Based on the S&P/ASX 200, financials is the biggest sector in the Australian equity market by index weight (46%), consisting of 41 stocks traded with a combined value of more than AUD 1.4 billion daily. Information technology (I.T.) is the smallest sector, weighting merely 0.7% and containing three stocks traded with a daily combined value of AUD 26 million.

Despite the fact that the Australian equity market is dominated by the financials and materials sectors, historically, neither of these has persistently outperformed other sectors. Based on annual sector returns in the past 24 years from 1990 to 2013, we observed that sector leaders and laggards rotated every year and no single sector could consistently outperform the rest for extended periods of time. Utilities had the highest annualized return in the entire period, but its annual performance ranked within the top three only in 11 years—less than half of the time over the observed interval. Since sectors can fall in and out of favor, a sector rotation strategy that attempts to identify future sector leaders and laggards could be beneficial.

Our study on sector price momentum strategy shows that sectors with stronger price momentum in recent months tend to outperform in coming months. On the other hand, sectors with weaker price momentum in recent months are more likely to lag behind the market in the next months. A simple, long-only price momentum strategy to invest quarterly in the top three sectors based on a 12-month price change generated an annualized excess return of 4.6% when compared to the benchmark, from December 1990 to June 2014.

Historical Performance and Annual Return of 12-Month Strong and Weak Price Momentum Portfolios

Historical Performance and Annual Return of 12-Month Strong and Weak Price Momentum Portfolios

Source: S&P Dow Jones Indices LLC. Data from December 1990 to June 2014. Data are based on the S&P/ASX 200 universe (between March 31, 2000, and June 30, 2014) and the S&P Australia BMI universe (prior to March 31, 2000). Sectors in portfolios are equal-weighted and stocks within each sector are market cap weighted. Performance is based on total return in AUD. Charts and tables are provided for illustrative purposes. Past performance is no guarantee of future results.

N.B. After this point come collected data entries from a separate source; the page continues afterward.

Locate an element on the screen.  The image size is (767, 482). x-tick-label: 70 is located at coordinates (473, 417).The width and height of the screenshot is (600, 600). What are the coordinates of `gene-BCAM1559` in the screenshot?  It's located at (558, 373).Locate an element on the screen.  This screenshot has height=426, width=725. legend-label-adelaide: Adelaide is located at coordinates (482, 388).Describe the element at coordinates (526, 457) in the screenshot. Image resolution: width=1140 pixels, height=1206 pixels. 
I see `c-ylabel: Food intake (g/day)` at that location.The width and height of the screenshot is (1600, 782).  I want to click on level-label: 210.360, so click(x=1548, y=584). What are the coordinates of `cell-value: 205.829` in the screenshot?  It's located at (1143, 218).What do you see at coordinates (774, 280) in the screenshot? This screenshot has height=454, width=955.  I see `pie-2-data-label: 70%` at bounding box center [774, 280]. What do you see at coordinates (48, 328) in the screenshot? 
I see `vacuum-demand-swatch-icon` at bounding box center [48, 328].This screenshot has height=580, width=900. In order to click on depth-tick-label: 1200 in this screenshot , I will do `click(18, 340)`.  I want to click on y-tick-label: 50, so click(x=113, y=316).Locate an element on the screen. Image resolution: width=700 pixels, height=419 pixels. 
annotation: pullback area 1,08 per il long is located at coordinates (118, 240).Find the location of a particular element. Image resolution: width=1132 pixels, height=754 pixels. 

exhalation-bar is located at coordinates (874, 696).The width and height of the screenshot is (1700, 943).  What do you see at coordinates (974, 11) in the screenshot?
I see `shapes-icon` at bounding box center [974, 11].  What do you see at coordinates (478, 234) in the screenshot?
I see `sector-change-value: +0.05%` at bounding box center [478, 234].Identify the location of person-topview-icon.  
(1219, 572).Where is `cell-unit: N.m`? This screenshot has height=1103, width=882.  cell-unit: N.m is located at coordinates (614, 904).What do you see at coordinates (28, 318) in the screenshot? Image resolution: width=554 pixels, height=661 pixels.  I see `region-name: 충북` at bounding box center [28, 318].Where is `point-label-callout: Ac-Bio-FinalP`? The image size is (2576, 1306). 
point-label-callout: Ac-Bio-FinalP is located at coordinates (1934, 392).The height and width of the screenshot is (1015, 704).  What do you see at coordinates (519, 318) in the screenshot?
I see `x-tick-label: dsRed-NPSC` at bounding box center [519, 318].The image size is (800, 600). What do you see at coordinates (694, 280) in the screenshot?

Like any typical price momentum strategy, sector price momentum strategy can also result in high portfolio turnover. Without optimization for lower turnover, the 12-month price momentum portfolio in our study recorded 129% annualized turnover. By assuming a one-way replication cost of 50 bps, the annualized return of the 12-month price momentum strategy would decrease by 1.29% to 3.3%. This non-optimized simple strategy remained profitable after replication costs.

The posts on this blog are opinions, not advice. Please read our Disclaimers.